気になるのはこの核配備が先日にロシアと中国による首脳共同声明で出された「他国に核兵器を配備すべきでない、撤退させるべきという文言」という文言と矛盾する内容になっているのですがいいんですかね。

ロシアはいいかもしれないが中国は苦々しく思っているはずです

うーん、ロシアとしてはベラルーシは属国以上の自国の一部扱いをしてるし、ルカシェンコ政権はより老舗ながら発言は時々ヨロヨロと揺れるけどプーチンの庇護下でしか存続出来ない独裁国家なので。。
なんだかヒトラーとムッソリーニの関係にそっくりじゃないですか!

で、現在は「核兵器」という冷戦時代のヤバイ均衡のラインが動くのか?という事態ですね。
チャレンジャーの劣化ウラン弾を「核兵器使用と見なす」とか無茶苦茶言っとりますがな。ロシア戦車には劣化ウラン弾芯が無いとでも?

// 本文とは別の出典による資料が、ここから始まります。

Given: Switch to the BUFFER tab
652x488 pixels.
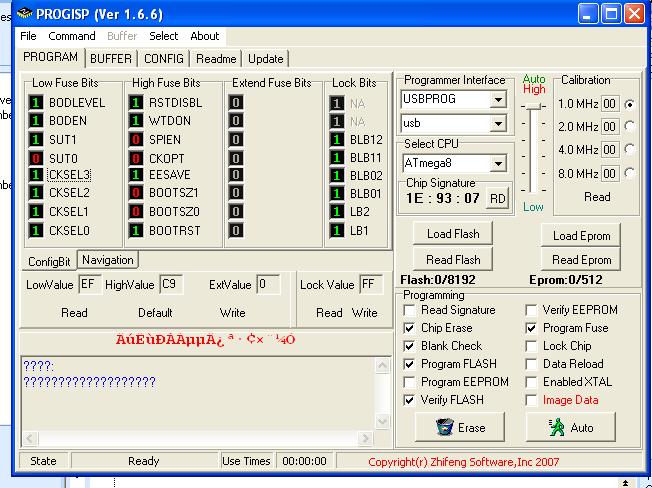Looking at the screenshot, I should click(x=111, y=58).
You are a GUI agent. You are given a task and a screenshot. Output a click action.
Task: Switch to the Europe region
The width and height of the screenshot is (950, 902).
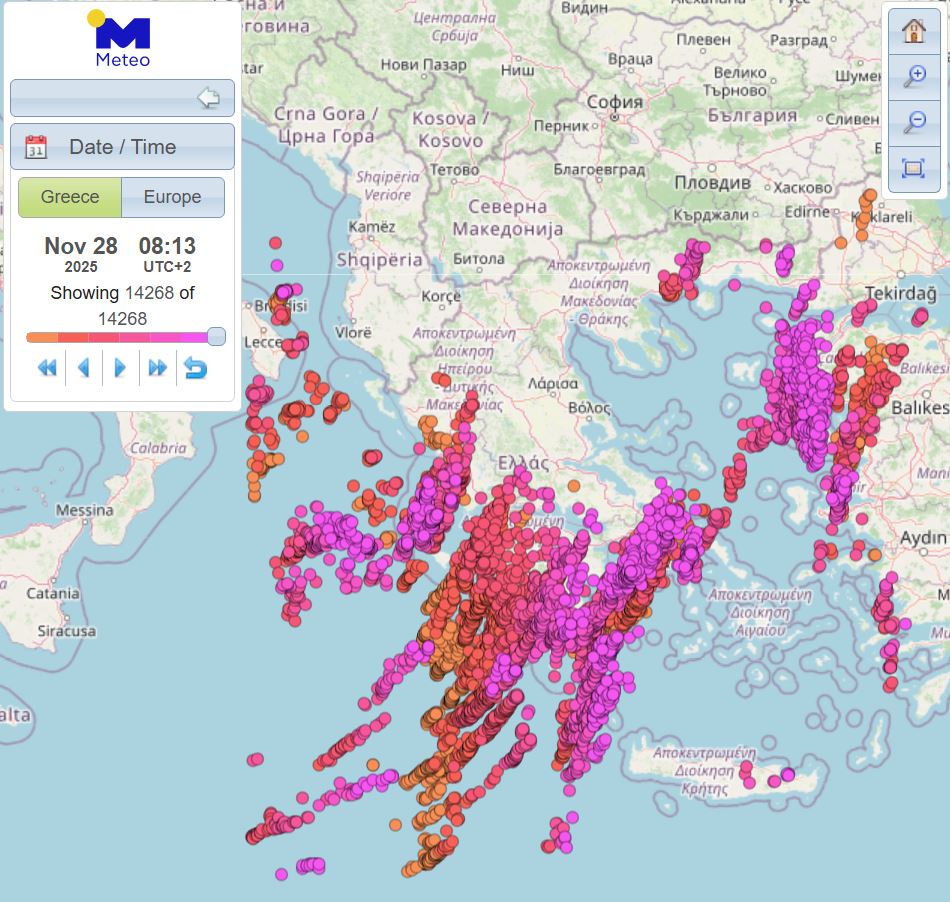(172, 197)
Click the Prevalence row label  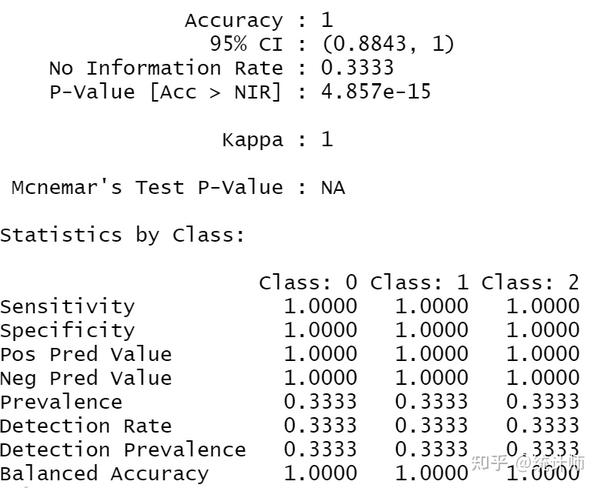(x=61, y=402)
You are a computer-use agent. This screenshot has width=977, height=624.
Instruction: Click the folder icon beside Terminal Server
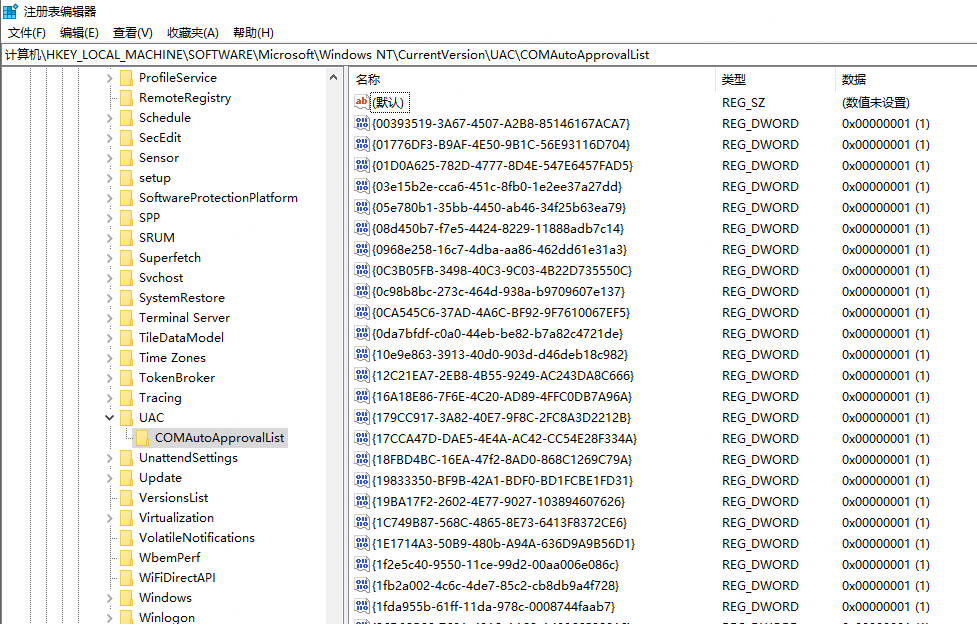(126, 318)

マジでポーランド国境にブルーピーコックを埋設しようと変態紳士の国がアップしはじめるのではないかと。いや、鳥インフルのせいで保温装置が不足しているが···。

 >ロシアはいいかもしれないが中国は苦々しく思っているはずです

 所詮は目先の利害の一致「だけ」でつるんでいる「だけ」の両者なので、本心から互いを信用している訳ではありますまい。過去争ったりくっついたりの繰り返しの関係ですから。

 一応けりがついた「はず」の国境問題がこの件で蒸し返されたりして。